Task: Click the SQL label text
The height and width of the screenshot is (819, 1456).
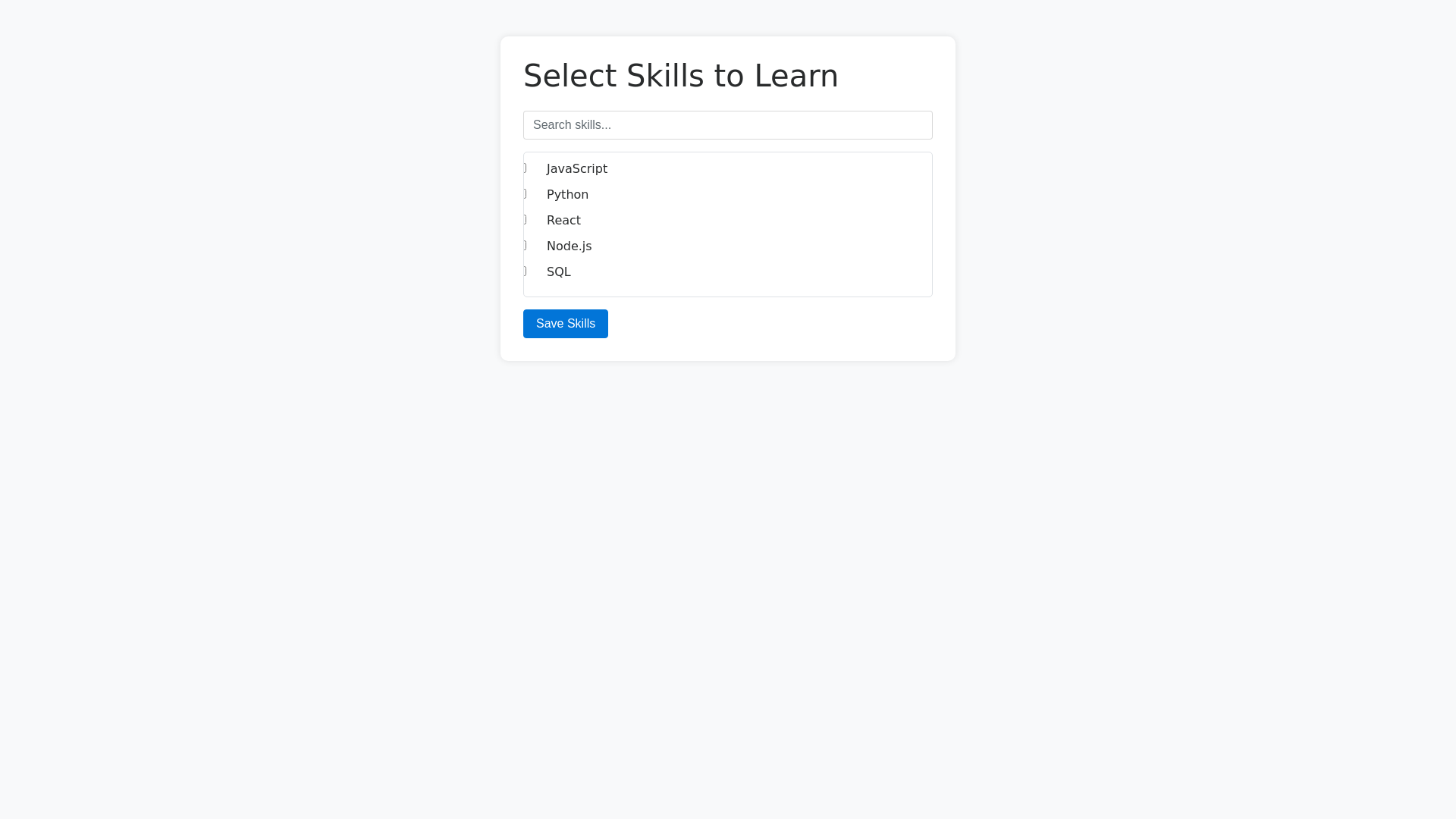Action: pyautogui.click(x=559, y=272)
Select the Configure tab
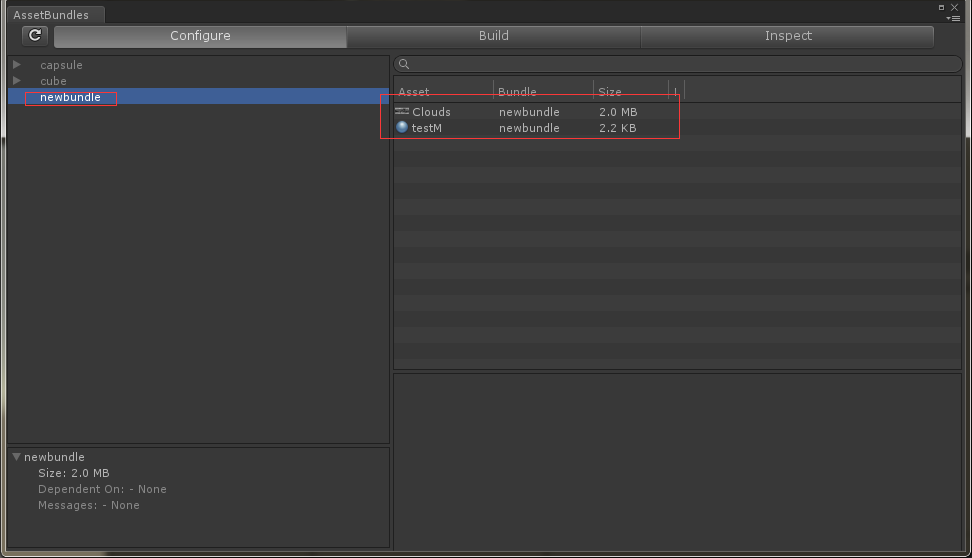Image resolution: width=972 pixels, height=558 pixels. [x=200, y=36]
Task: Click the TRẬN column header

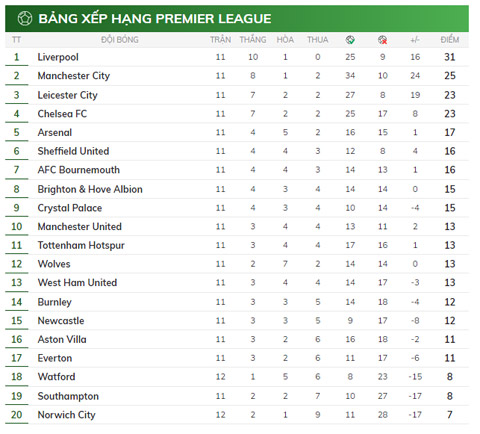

———

[Problem]: Reproduce the material, switching every occurrence of "Task" to "Instruction" and leaving everything else unchanged. Omit the pictures from your answer.

[Result]:
Instruction: Click the SQL label text
The height and width of the screenshot is (819, 1456).
Action: pyautogui.click(x=559, y=272)
Select the Configure tab
Image resolution: width=972 pixels, height=558 pixels. [x=200, y=36]
Instruction: Click the TRẬN column header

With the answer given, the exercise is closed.